Virtual noses keep real-world VR sickness at bay

[As a commenter notes, it’s surprising this hasn’t been investigated sooner; the story is from Ars Technica and more information, including the article abstract, is available from Purdue University’s coverage. –Matthew]

Simulator with virtual nose

Virtual noses keep real-world VR sickness at bay

Simulation sickness solution may have been sitting right in front of our faces.

by Kyle Orland – Mar 25, 2015

As the new wave of virtual reality headsets barrel ever closer to consumer reality, the effects of “simulator sickness” on a significant portion of the population remain a concern. A group of researchers at Purdue University say they’ve found an easy way to mitigate this effect by adding one bit of reality that most VR simulations leave out: a virtual nose sitting persistently at the corners of your vision.

Offering a fixed object that doesn’t shift as you move around a virtual world has been shown to help anchor many VR users, reducing the apparent difference between visual and sensorimotor stimuli that can lead to simulation sickness. That’s useful for VR experiences that can insert a virtual cockpit or vehicular frame around the user. A virtual nose, though, has the potential to be much more generalizable to any VR experience that takes place from a first-person perspective.

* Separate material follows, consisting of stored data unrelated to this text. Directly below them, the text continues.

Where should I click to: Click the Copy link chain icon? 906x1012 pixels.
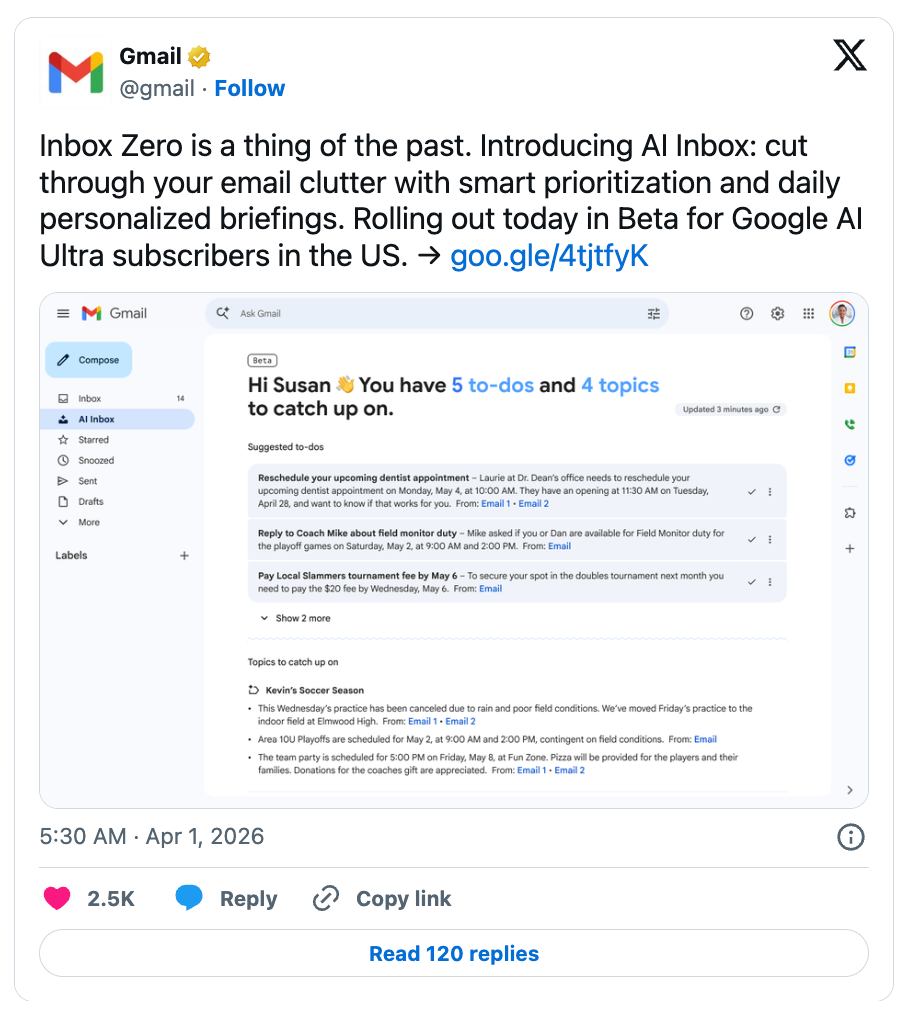[326, 898]
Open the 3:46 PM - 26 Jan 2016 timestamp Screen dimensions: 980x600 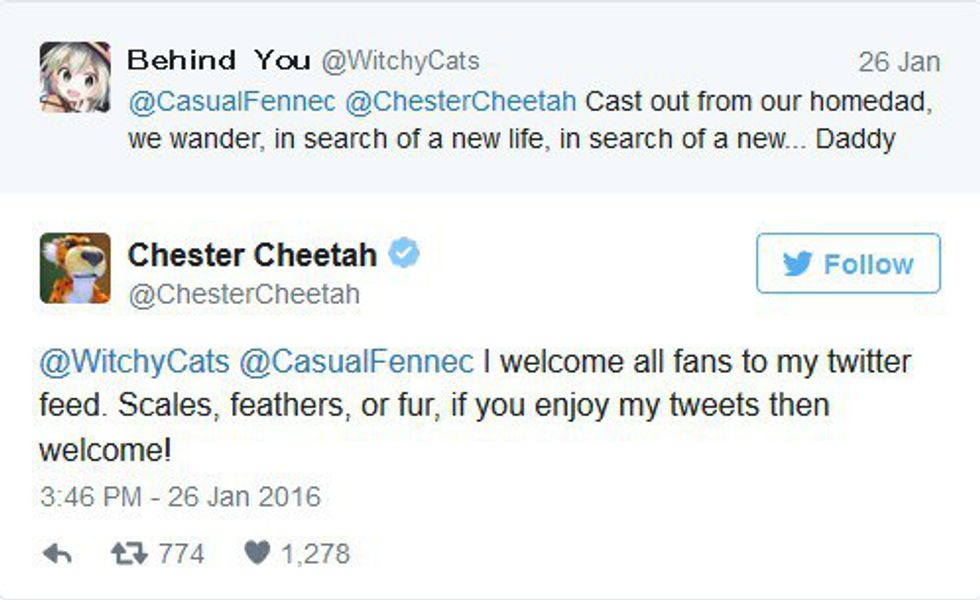click(180, 496)
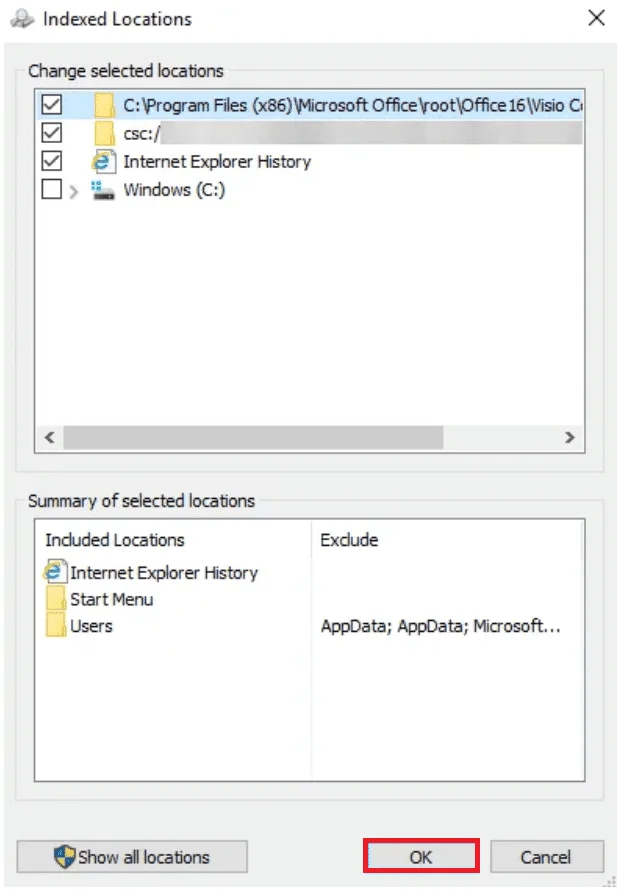Click the csc:/ folder icon

(103, 133)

The Purdue study divided 43 undergraduate volunteers into two groups. The first group went through two unmodified virtual reality demos on Oculus Rift development kits, while the other went through the same demos with the virtual nose placed where a real nose would appear in front of the environmental view. The “nasum virtualis” group lasted an average of 94.2 seconds longer in a simulated walk-around on a Tuscan villa before feeling sick and lasted 2.2 seconds longer on average in a roller coaster simulation.

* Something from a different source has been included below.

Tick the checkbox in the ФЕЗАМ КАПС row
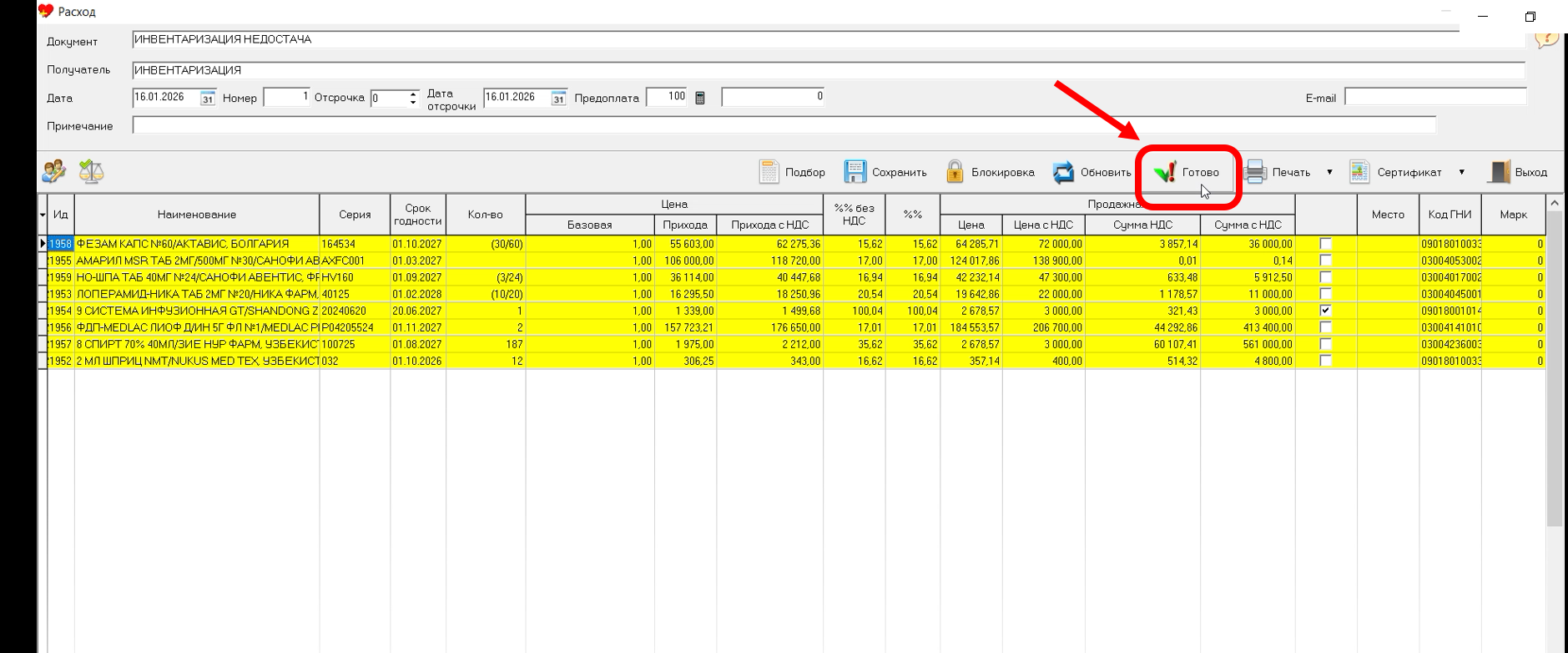 [x=1325, y=244]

In addition to the objective “time-to-sickness” measure, researchers also asked subjects to subjectively measure their levels of physical distress after the demos. The group with the virtual nose reported 13 to 14 percent less discomfort on this survey measure, depending on which simulation was run.

“It raises a lot of questions”

Purdue computer graphics Professor David Whittinghill, who led the research, tells Ars that the size of the effect, and the initial sickness reported, varied widely across the subject pool. There were some users that showed no signs of nausea on both demos, and two subjects had to “tap out” almost immediately due to sickness. Overall, though, despite the small sample of overwhelmingly male undergrads (only three volunteers were women), Whittinghill said the results were “not bad, statistically speaking. More is always better, but… it’s a really large effect.”

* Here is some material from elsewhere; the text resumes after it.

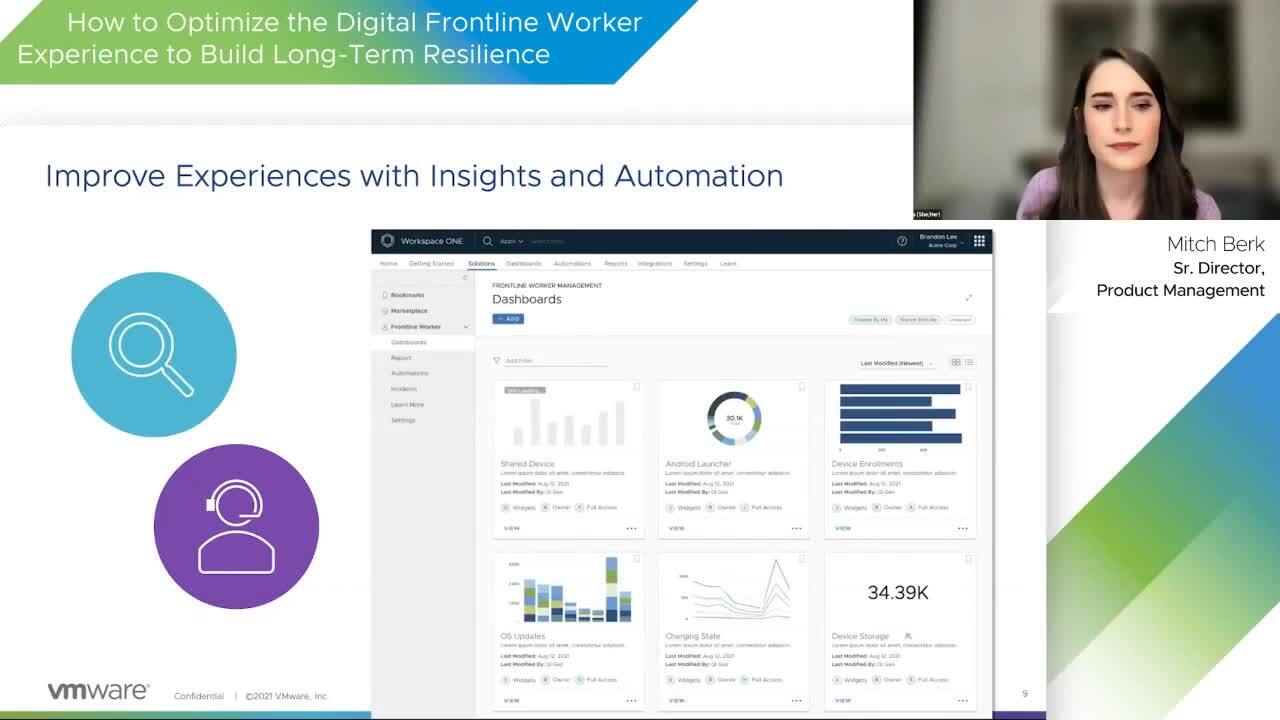This screenshot has height=720, width=1280.
Task: Click the help question-mark icon
Action: tap(901, 240)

Surprisingly, Whittinghill said, none of the 20 subjects that went through the demos with the nose actually noticed that it was there until they were told by researchers after the fact. Whittinghill theorized this might be due to the “change blindness phenomenon” that leads our perceptual systems to filter out visual information that doesn’t change over time. Since the virtual nose is projected so close to the face, and in the corner of the peripheral vision, the visual signal of the nose barely changes even as your eye naturally wobbles and darts around the screen. Yet the reduced nausea results suggest there’s some value to having the nose there, even if it’s not being consciously perceived.

Whittinghill said his presentation of preliminary results at the Game Developers Conference earlier this month attracted the attention of Oculus CTO John Carmack, who shared a brief chat with Whittinghill after his own VR talk. “He was intrigued… it hadn’t occurred to him and he thought he might give it a shot,” Whittinghill recalled.

After pushing forward for rapid publication of the initial study, in the longer term Whittinghill said he’d like to expand the research to see if the type of nose being simulated affects the results. That means adding support for noses of different shapes and hues, or even photographing subjects to recreate their own noses in a virtual environment.

“I wish we could say we painstakingly thought this out, but [we just] modeled a nose that kind of looked like our own,” Whittinghill said of the research so far. “We’re just four white dudes, we brought that ethnic bias to the table.”

Whittinghill said he’s also interested in seeing if the presence of other fixed objects would have similar effects, or if a virtual nose is particularly effective at reducing simulator sickness. “Is it the presence of anything in your visual system or does it have to be a nose? Does it have to be like your own nose?… There are a lot of fine details, and it raises a lot of questions. I think we’re going to have our hands full.”